La dernière proposition en date de placer à la tête de ladite institution Monseigneur Albert Gomez, l’évêque anglican de Conakry, sans être mauvaise en soi, ne suffit pas à régler tous les problèmes. Il y en aura toujours qui pesteront contre ceci ou cela. Aussi vertueux qu’il puisse être, le président de cette institution ne saurait à lui tout seul garantir la transparence du scrutin. Vu que les candidats ont déjà pris de nombreux engagements qu’ils n’ont pas tenus, il n’est pas non plus sûr qu’une nouvelle intervention du président sénégalais, Abdoulaye Wade, initialement annoncé à Conakry, suffise à débloquer la situation.

Chacun des deux candidats pratique allègrement la stratégie du lépreux qui consiste à renverser systématiquement les calebasses de lait alors qu’il ne peut pas traire une vache. Chaque protagoniste préfère donc saboter tout ce dont il ne peut profiter. En effet, à considérer le comportement des protagonistes, on finit par se convaincre que chacun est prêt à empêcher l’autre, par tous les moyens, d’accéder au pouvoir, quitte à échouer lui-même. A ce jeu, quelle que soit l’issue du scrutin, le pays risque d’être difficile à gouverner.

Cela est triste car les Guinéens ne doivent pas perdre de vue le fait qu’il n’y a pas de processus électoral parfait. Il faut juste travailler à ce qu’il soit le plus fiable possible.

**Entrées répertoriées:**
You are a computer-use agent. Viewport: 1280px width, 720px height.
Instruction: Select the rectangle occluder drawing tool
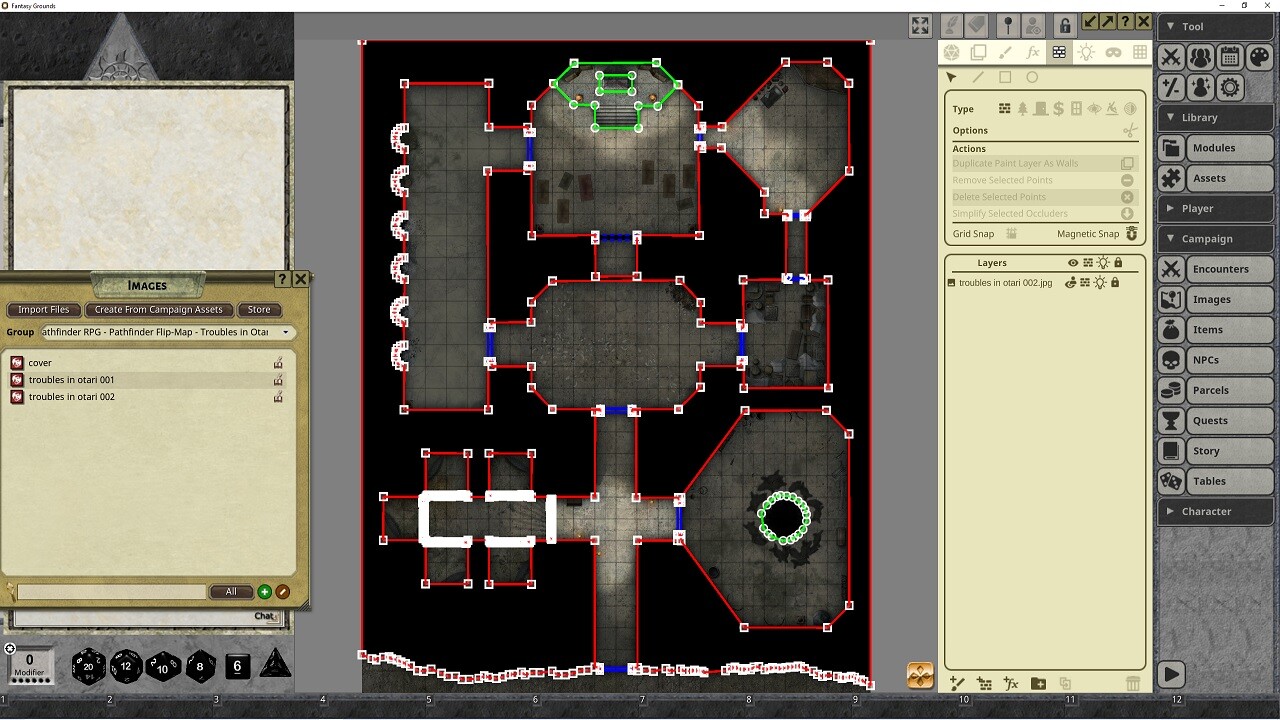click(x=1006, y=77)
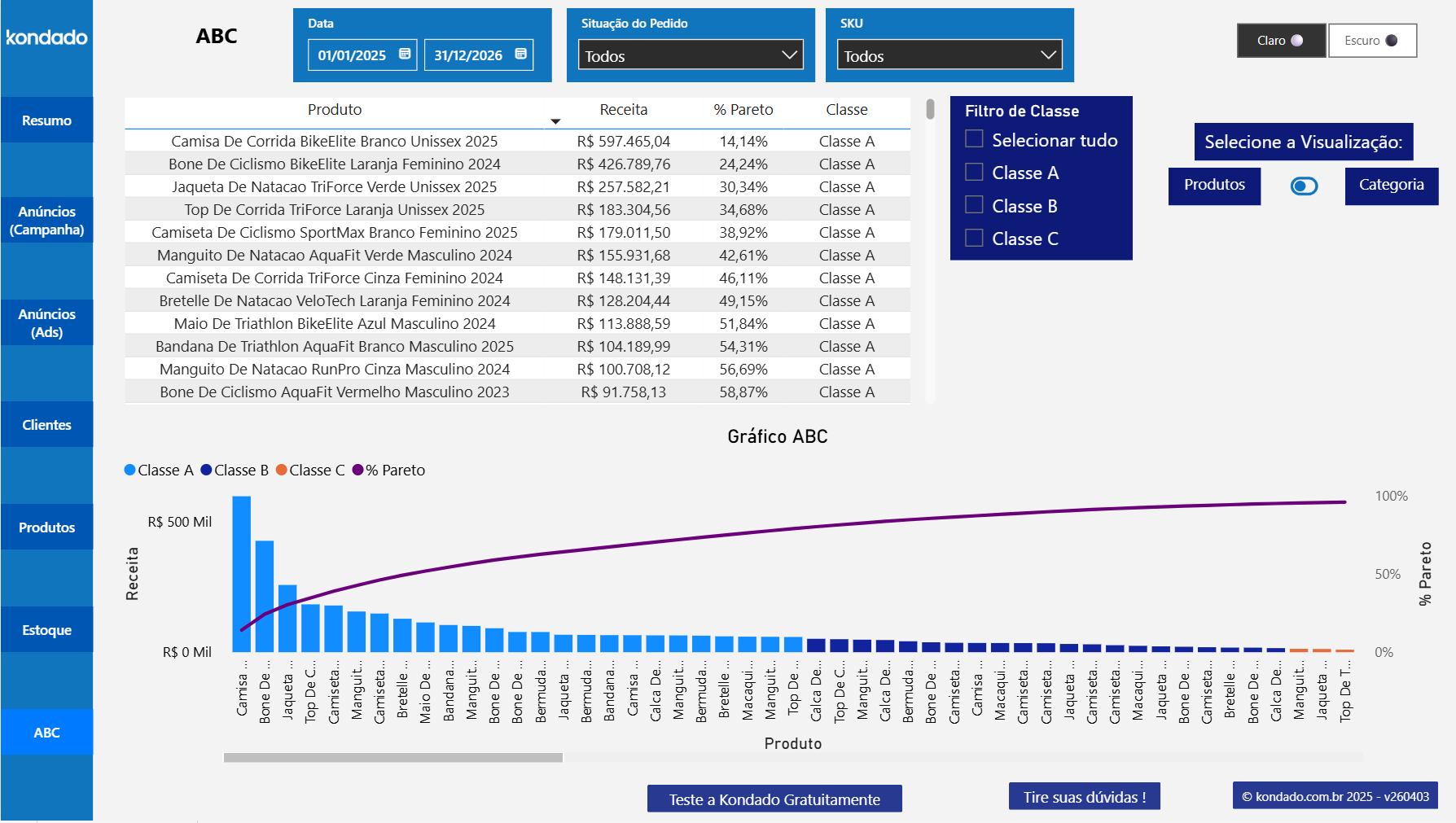The width and height of the screenshot is (1456, 823).
Task: Click the Escuro theme circle icon
Action: click(x=1393, y=39)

**Tâches à réaliser:**
**a.** Dans l'extrait sur l'élection guinéenne, qui propose-t-on de placer à la tête de l'institution ?
**b.** Recopiez mot pour mot toutes les lignes des enregistrements, en laissant de côté les images.
Le texte et les enregistrements n'ont aucun lien entre eux.

**Les réponses:**
**a.** Monseigneur Albert Gomez, l'évêque anglican de Conakry.

**b.**
You are a computer-use agent. Viewport: 1280px width, 720px height.
Instruction: Select the rectangle occluder drawing tool
click(x=1006, y=77)
The width and height of the screenshot is (1456, 823).
Task: Click the Escuro theme circle icon
Action: click(x=1393, y=39)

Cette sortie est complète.